INPUT:
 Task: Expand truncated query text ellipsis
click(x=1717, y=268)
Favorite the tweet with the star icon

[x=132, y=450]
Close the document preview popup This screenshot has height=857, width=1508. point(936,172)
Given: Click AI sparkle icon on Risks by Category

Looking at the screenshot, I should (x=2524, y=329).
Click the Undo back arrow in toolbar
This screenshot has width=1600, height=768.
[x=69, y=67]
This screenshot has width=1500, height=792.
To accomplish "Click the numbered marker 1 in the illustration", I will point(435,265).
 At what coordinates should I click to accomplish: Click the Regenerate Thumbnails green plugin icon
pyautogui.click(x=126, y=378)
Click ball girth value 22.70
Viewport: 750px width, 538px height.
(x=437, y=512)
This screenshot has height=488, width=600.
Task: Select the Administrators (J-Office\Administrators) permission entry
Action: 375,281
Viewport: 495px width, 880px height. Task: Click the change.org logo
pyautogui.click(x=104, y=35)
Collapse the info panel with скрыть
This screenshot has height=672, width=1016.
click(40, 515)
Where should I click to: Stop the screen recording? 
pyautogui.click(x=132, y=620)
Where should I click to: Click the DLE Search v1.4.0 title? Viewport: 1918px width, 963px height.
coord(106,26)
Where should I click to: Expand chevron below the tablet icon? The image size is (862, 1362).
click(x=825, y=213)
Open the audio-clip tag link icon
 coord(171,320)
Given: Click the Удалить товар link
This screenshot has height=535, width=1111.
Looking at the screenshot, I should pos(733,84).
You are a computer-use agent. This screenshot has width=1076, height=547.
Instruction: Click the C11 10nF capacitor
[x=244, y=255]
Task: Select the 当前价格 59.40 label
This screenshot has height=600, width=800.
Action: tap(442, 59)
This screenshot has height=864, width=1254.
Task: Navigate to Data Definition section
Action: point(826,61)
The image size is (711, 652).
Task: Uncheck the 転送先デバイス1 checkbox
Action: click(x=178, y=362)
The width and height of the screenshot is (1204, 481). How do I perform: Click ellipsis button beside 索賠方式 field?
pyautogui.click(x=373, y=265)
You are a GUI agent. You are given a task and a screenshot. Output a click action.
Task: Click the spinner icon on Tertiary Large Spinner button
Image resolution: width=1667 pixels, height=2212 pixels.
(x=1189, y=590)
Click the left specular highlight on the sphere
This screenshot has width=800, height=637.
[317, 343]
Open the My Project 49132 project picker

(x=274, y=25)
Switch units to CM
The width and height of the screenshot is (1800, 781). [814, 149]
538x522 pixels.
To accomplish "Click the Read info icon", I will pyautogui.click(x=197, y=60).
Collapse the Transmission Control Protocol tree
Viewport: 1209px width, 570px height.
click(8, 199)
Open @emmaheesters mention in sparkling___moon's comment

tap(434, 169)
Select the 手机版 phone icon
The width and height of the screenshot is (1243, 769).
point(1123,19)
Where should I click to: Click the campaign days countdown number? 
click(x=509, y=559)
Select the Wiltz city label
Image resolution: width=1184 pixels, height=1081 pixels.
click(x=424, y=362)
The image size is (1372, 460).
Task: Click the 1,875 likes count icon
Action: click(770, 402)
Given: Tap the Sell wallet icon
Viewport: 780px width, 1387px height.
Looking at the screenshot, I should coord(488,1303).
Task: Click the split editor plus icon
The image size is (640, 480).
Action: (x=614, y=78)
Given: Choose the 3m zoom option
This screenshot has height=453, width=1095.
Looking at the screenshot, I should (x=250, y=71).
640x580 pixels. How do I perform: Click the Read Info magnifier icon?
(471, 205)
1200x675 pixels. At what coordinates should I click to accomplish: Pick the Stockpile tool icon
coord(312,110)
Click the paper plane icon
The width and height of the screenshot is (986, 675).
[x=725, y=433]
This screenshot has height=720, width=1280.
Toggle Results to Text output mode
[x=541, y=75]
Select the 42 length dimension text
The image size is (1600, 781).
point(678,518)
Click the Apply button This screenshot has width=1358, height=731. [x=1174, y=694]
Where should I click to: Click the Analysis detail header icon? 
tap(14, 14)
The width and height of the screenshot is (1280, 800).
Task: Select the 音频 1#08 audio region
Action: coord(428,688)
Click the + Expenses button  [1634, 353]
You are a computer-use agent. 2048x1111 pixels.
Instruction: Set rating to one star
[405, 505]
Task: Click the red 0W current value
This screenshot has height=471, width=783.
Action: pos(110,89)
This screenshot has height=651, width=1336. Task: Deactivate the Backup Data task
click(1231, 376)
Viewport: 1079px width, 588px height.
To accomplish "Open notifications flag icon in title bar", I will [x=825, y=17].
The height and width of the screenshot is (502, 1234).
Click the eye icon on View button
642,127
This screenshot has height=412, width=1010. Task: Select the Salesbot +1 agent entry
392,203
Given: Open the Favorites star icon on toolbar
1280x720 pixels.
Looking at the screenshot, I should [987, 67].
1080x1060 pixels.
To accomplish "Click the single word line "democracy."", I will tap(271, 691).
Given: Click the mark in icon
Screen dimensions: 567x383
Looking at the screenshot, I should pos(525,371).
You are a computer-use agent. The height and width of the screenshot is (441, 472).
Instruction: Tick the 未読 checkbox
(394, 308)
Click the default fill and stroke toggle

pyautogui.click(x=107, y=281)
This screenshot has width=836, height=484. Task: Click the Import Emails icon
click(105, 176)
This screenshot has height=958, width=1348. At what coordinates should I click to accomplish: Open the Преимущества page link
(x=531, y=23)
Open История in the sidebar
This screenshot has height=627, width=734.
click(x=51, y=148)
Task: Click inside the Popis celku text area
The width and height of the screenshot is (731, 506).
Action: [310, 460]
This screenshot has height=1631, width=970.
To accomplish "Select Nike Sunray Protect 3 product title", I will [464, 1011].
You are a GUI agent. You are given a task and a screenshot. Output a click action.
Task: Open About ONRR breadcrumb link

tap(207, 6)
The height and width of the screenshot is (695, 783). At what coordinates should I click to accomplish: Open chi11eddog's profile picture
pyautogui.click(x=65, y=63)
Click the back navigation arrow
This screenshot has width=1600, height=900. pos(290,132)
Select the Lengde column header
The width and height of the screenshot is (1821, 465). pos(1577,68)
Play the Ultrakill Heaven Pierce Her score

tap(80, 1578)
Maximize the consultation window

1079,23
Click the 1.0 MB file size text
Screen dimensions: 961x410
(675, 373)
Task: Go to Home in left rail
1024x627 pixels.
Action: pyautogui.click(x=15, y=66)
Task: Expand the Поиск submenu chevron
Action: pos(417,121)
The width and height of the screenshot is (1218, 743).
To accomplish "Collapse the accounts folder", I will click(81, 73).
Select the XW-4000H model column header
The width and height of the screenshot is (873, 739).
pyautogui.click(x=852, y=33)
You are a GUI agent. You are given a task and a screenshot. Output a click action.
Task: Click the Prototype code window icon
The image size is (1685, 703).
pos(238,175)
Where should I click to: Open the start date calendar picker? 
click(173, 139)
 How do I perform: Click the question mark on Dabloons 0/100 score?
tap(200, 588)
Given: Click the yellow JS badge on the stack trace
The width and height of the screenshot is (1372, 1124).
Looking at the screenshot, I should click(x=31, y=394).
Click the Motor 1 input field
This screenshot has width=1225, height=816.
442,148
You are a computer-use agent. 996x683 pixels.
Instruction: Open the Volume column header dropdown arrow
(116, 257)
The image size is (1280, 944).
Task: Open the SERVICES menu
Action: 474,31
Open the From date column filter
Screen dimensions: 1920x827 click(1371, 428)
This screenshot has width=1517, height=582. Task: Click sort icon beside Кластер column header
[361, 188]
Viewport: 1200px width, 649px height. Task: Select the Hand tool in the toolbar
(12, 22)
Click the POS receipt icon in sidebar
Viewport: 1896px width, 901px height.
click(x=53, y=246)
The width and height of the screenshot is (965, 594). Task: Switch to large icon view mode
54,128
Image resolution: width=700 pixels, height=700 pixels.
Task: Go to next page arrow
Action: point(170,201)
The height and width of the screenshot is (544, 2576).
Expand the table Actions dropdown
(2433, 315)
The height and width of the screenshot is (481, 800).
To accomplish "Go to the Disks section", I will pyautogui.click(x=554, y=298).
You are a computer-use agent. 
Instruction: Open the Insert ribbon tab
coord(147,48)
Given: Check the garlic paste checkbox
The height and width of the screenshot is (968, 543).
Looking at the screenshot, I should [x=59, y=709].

ACTIVITY:
Find the word "sidebar" in the listing above, then copy each line where it turns up.

YOUR SOLUTION:
Open История in the sidebar
Click the POS receipt icon in sidebar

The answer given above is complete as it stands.